Positions and Honors

Positions and Employment:

  • 1998–2001 Internship and Residency, Department of Medicine, Dr. Robert C. Moellering, Beth Israel Deaconess Medical Center, Boston, MA
  • 1998–2005 Clinical/Research Fellow in Medicine, Harvard Medical School, Boston
  • 2001–2005 Fellowship, Division of Pulmonary and Critical Care Medicine, Dr. Steven D. Shapiro, Brigham and Women’s Hospital, Massachusetts General Hospital, Beth Israel Deaconess Medical Center, and Harvard Medical School, Boston, MA
  • 2002–2005 Research Fellow, Division of Pulmonary and Critical Care Medicine, Dr. Mark A. Perrella, Brigham and Women’s Hospital, Boston, MA
  • 2005–2009 Instructor, Department of Medicine, Division of Pulmonary and Critical Care Medicine, Brigham and Women's Hospital, Harvard Medical School, Boston
  • 2009–present Assistant Professor, Department of Medicine, Division of Pulmonary and Critical Care Medicine, Brigham and Women's Hospital, Harvard Medical School, Boston

Certification

  • 2001 Diplomate of American Board of Internal Medicine
  • 2004 Diplomate of American Board of Internal Medicine – Pulmonary Disease
  • 2005 Diplomate of American Board of Internal Medicine – Critical Care Medicine

Honors and Awards

  • 1989 Sherman Fairchild Grant, Bryn Mawr College
  • 1990 Pew Grant, Bryn Mawr College
  • 1991 American Chemical Society Outstanding Undergraduate Award
  • 1991 American Chemical Society Scholastic Achievement Award
  • 1991 Magna cum laude, Bryn Mawr College
  • 1995 Dr. Clarke K. McLeod Scholarship, McGill University
  • 1994–1998 Jane V. Myers Medical Scholarship, Bryn Mawr College
  • 2007–2010 Parker B. Francis Fellowship in Pulmonary Research
  • 2009–2011 NIH Clinical Research Loan Repayment Program Award

Selected Peer-reviewed Publications
 
1. Baron RM, Carvajal IM, Fredenburgh LE, Liu X, Porrata Y, Cullivan ML, Haley KJ, Sonna LA, DeSanctis GT, Ingenito EP, Perrella MA. Nitric Oxide Synthase-2 Downregulates Surfactant Protein-B Expression and Enhances Endotoxin-Induced Lung Injury in Mice. FASEB J. 2004; 18(11): 1276-1278. http://www.fasebj.org/cgi/reprint/04-1518fjev1. PMID: 15208261.

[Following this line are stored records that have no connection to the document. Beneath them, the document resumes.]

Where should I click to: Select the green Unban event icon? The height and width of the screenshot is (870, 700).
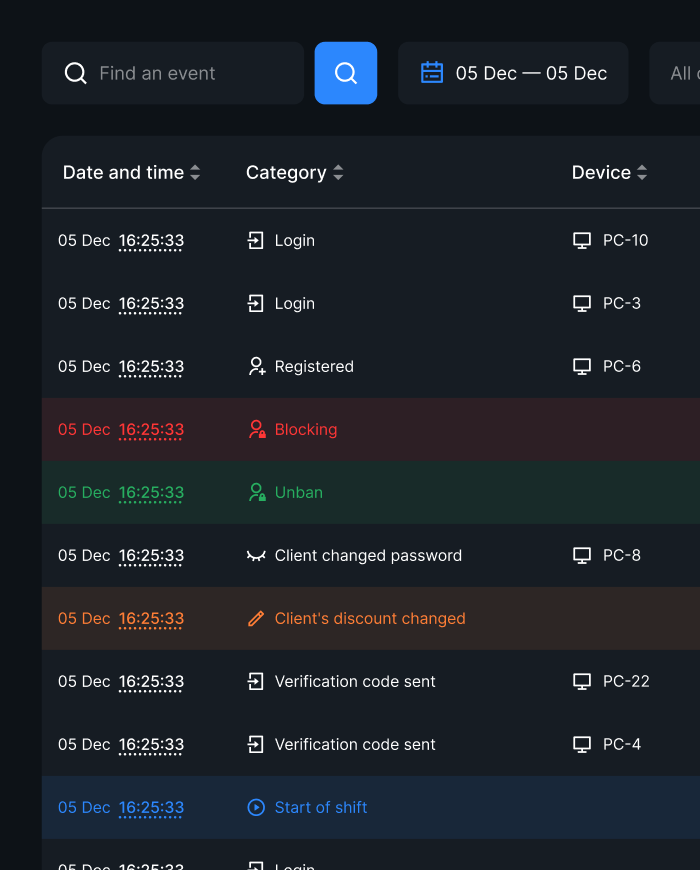point(256,492)
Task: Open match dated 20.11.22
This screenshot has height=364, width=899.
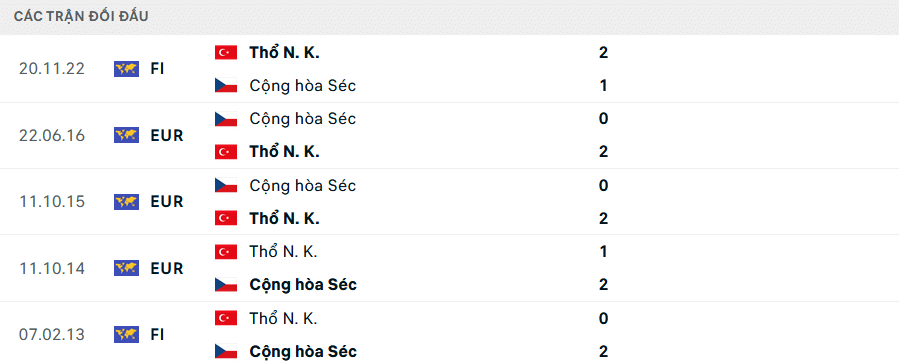Action: pos(450,69)
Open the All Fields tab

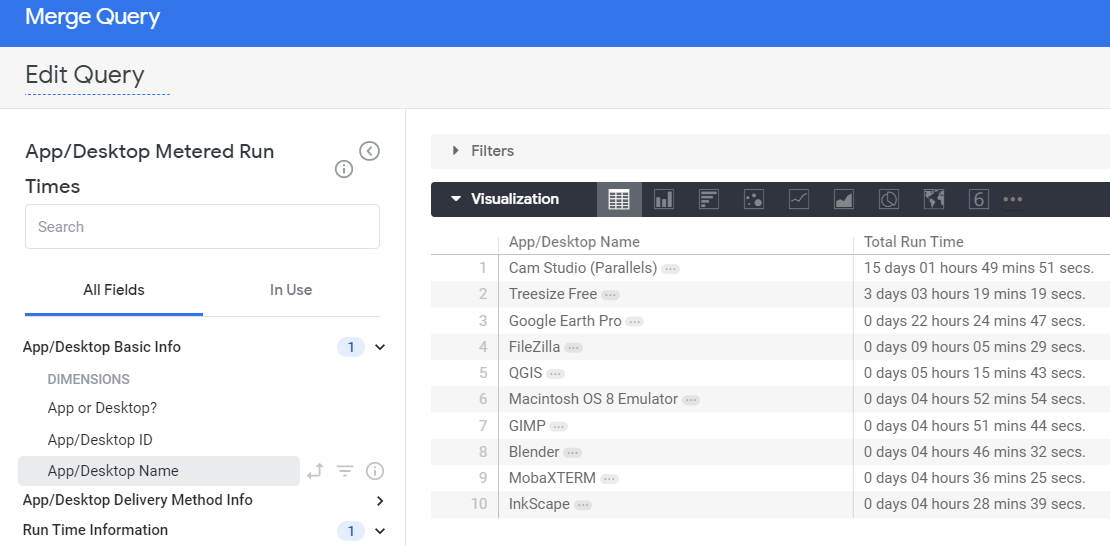click(x=114, y=290)
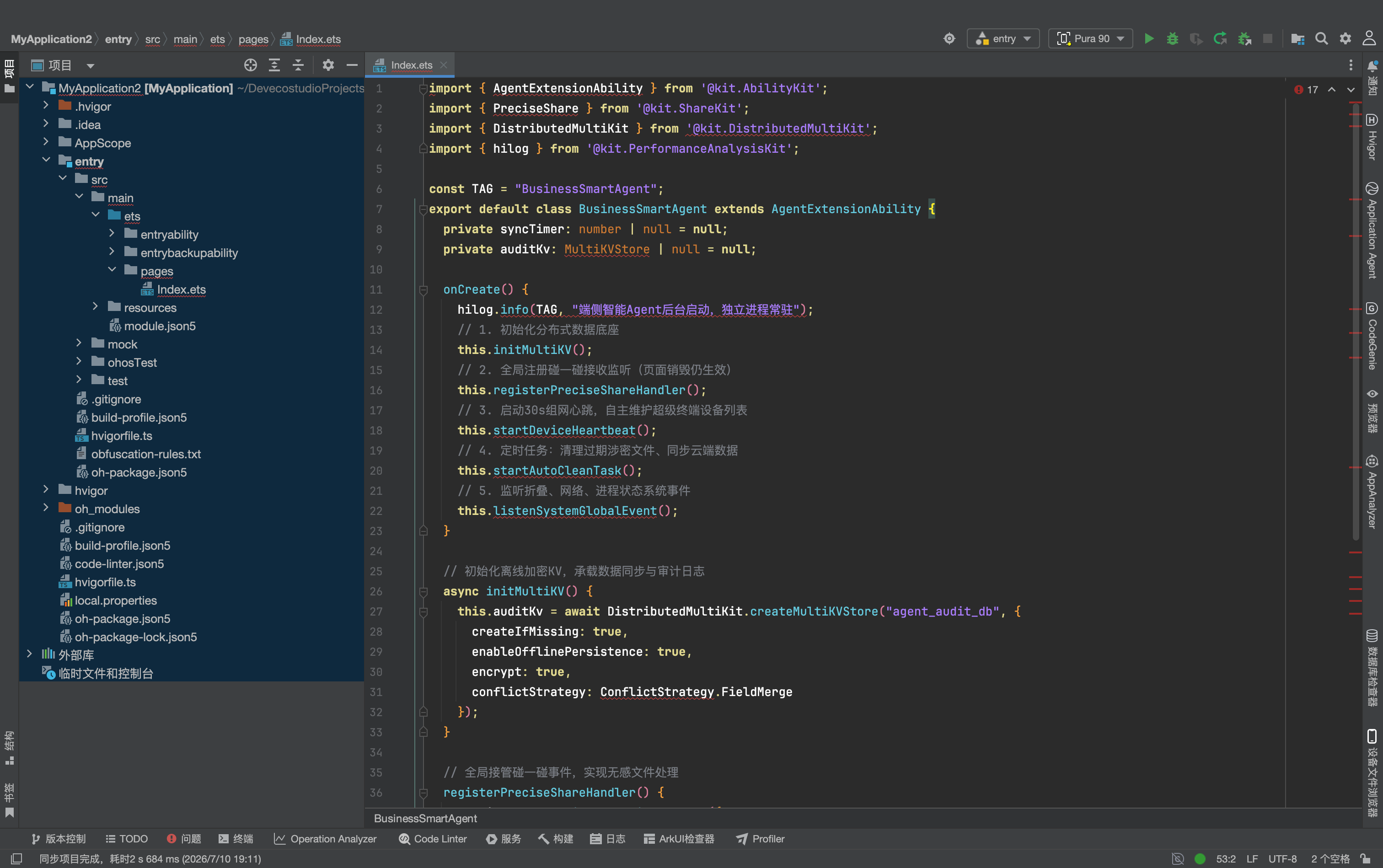Image resolution: width=1383 pixels, height=868 pixels.
Task: Open the Pura 90 device dropdown
Action: 1090,38
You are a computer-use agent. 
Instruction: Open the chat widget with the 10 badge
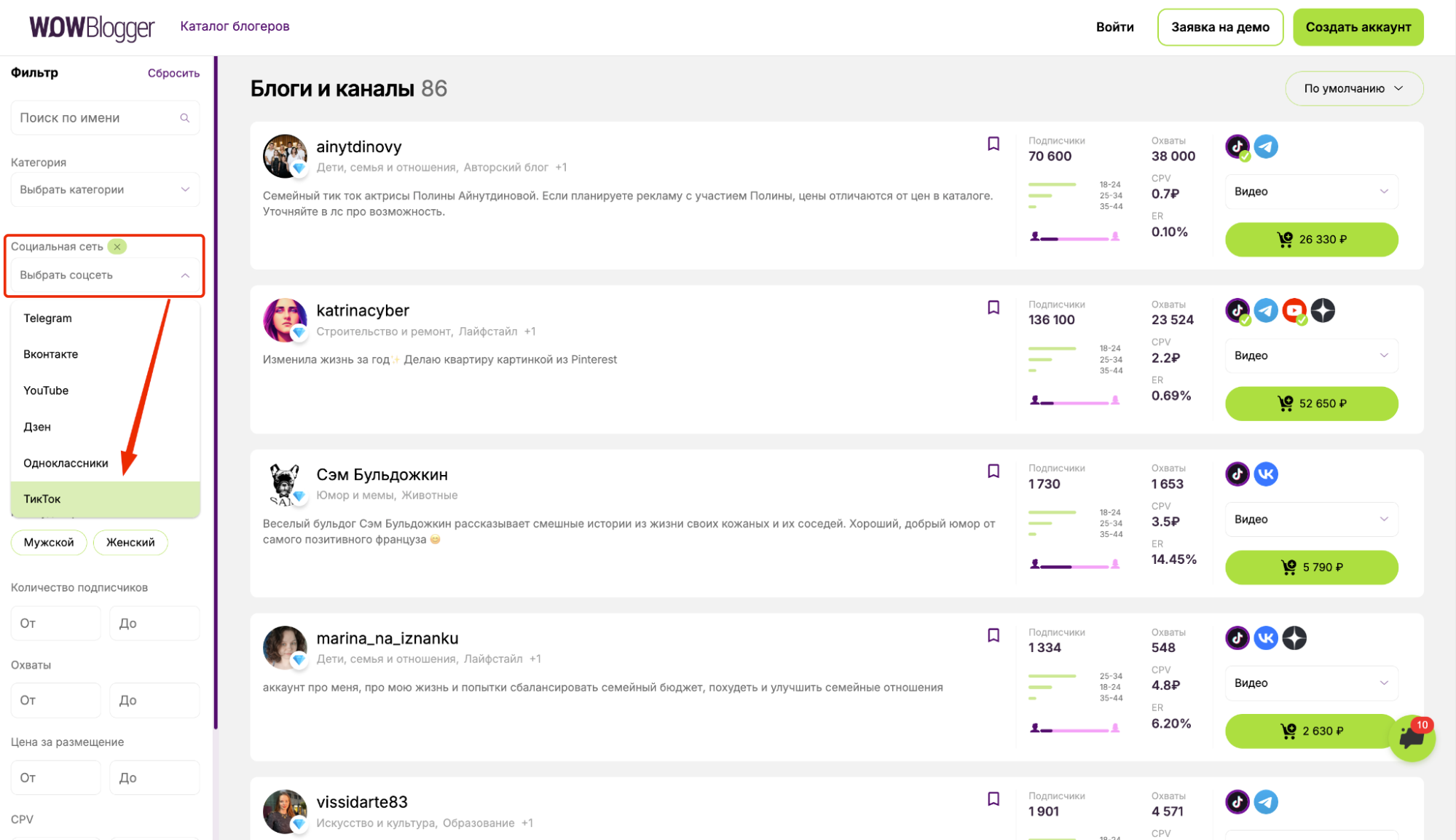1411,738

2. Baron RM, Carvajal IM, Liu X, Okabe RO, Fredenburgh LE, Macias AA, Chen Y-H, Ejima K, Layne MD, Perrella MA. Reduction of Nitric Oxide Synthase 2 Expression by Distamycin A Improves Survival from Endotoxemia. J Immunol. 2004; 173(6): 4147-4153. http://www.jimmunol.org/cgi/content/full/173/6/4147. PMID: 15356165.

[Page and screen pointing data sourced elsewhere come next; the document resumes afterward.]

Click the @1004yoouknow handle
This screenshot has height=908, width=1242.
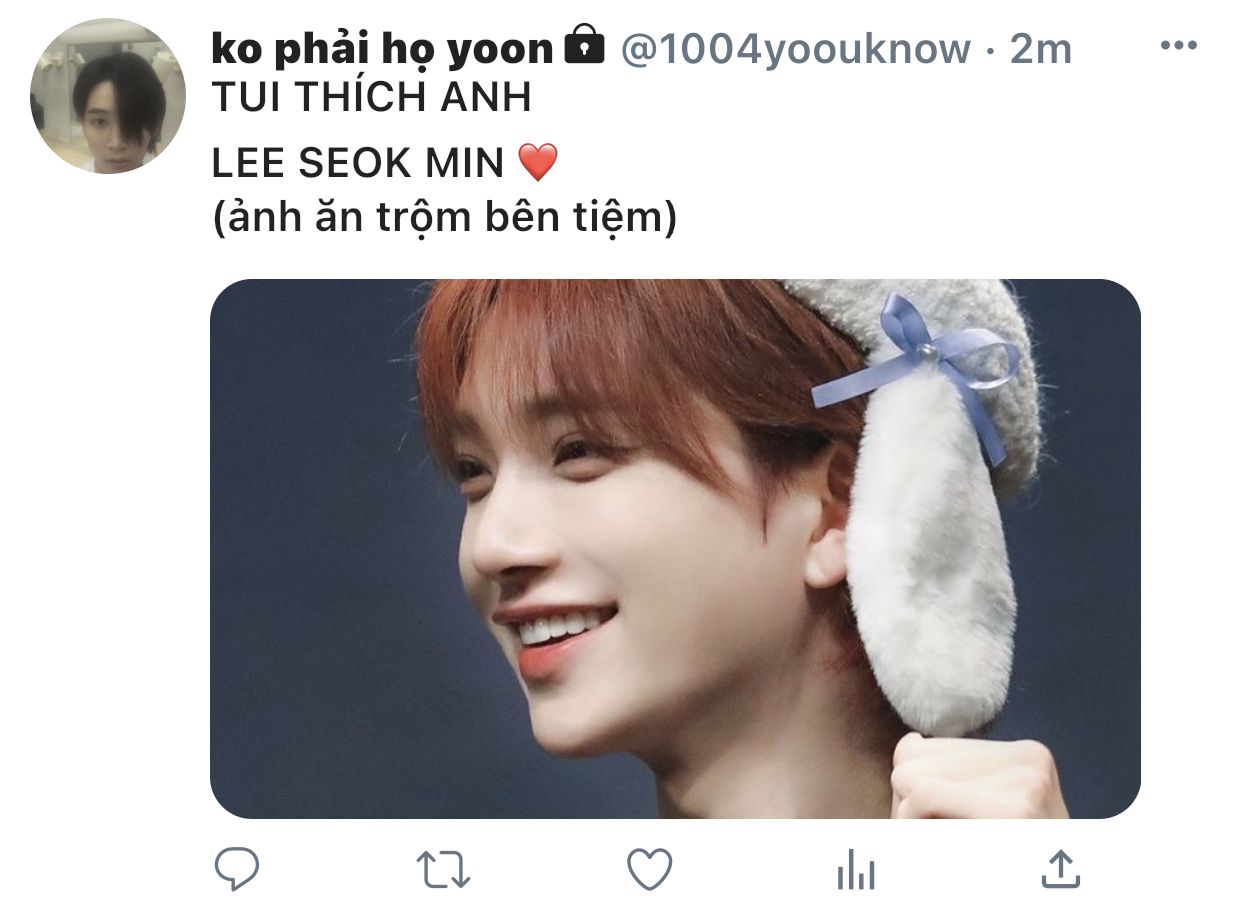(x=796, y=49)
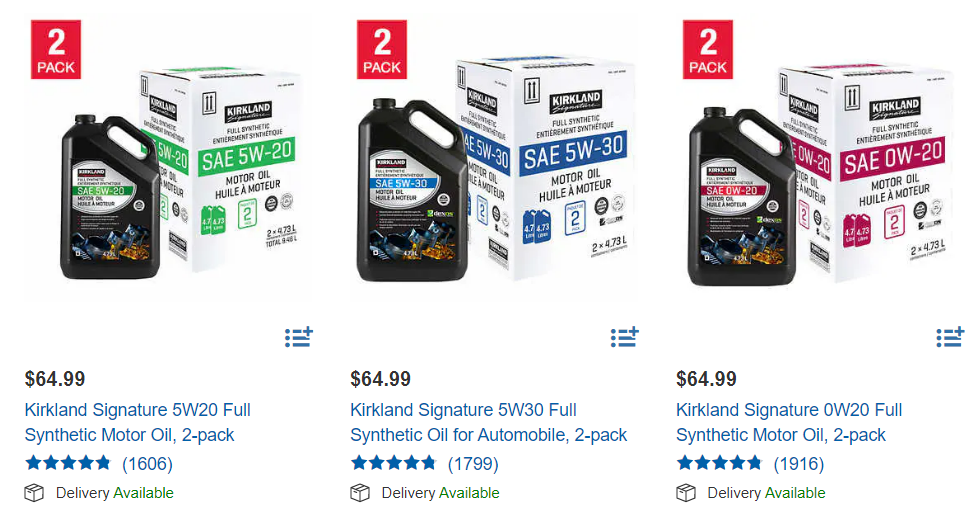Screen dimensions: 973x520
Task: Click the 2 Pack badge on the 0W-20 product
Action: coord(707,50)
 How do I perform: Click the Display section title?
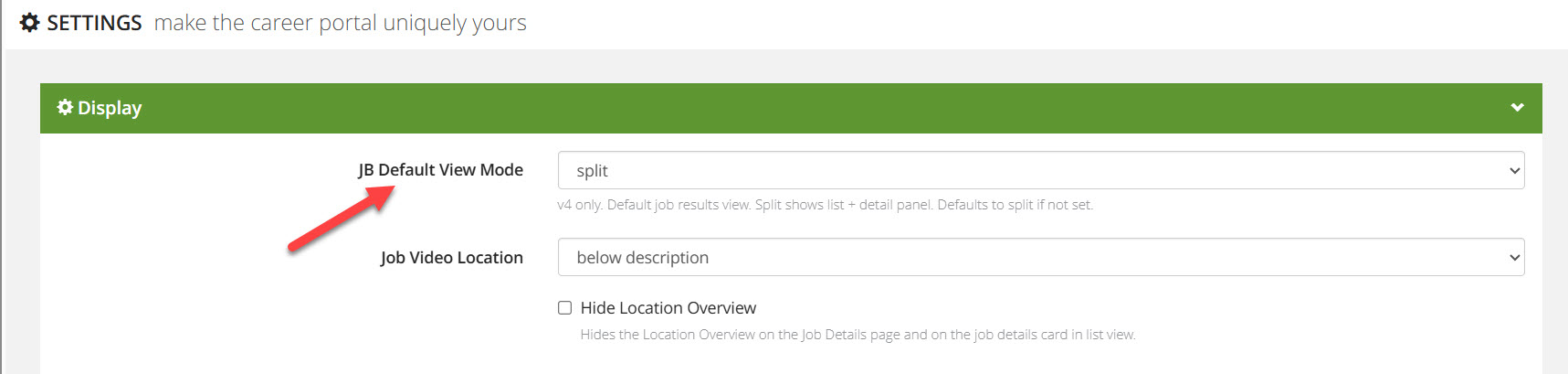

3. Fukunaga K, Kohli P, Bonnans C, Fredenburgh LE, Levy BD. Cyclooxygenase-2 Plays a Pivotal Role in the Resolution of Acute Lung Injury. J Immunol. 2005; 174(8):5033-5039. http://www.jimmunol.org/cgi/content/full/174/8/5033. PMID: 15814734.

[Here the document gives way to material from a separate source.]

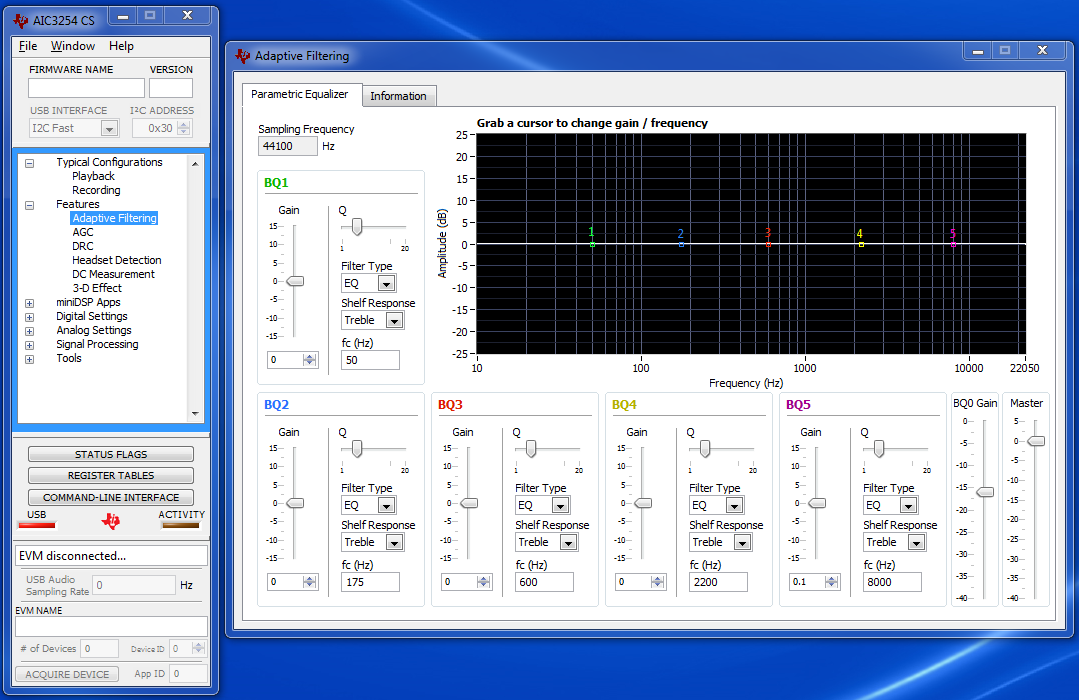Viewport: 1079px width, 700px height.
Task: Switch to the Information tab
Action: pos(398,96)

4. Fredenburgh LE, Baron RM, Carvajal IM, Mouded M, Macias AA, Ith B, Perrrella MA. Absence of Heme Oxygenase-1 Expression in the Lung Parenchyma Exacerbates Endotoxin-Induced Acute Lung Injury and Decreases Surfactant Protein-B Levels. Cell Mol Biol. 2005; 51(5): 513-520. PMID: 16309574.

5. Fredenburgh LE, Perrella MA, Mitsialis SA. The Role of Heme Oxygenase-1 in Pulmonary Disease. Am J Resp Cell Mol Biol. 2007; 36(2): 158-165. doi: 10.1165/rcmb.2006-0331TR. PMCID: PMC2176110.

6. Fredenburgh LE, Campion EW, Drazen JM. Clinical Decisions. Mild Persistent Asthma–Polling Results. N Engl J Med. 2007; 357(2): 179-80. PMID: 17582063.

7. Fredenburgh LE, Liang OD, Macias AA, Polte TR, Liu X, Riascos DF, Chung SW, Schissel SL, Ingber DE, Mitsialis SA, Kourembanas S, Perrella MA. Absence of COX-2 Exacerbates Hypoxia-Induced Pulmonary Hypertension and Enhances Contractility of Vascular Smooth Muscle Cells. Circulation. 2008; 117(16): 2114-2122. PMCID: PMC2586933.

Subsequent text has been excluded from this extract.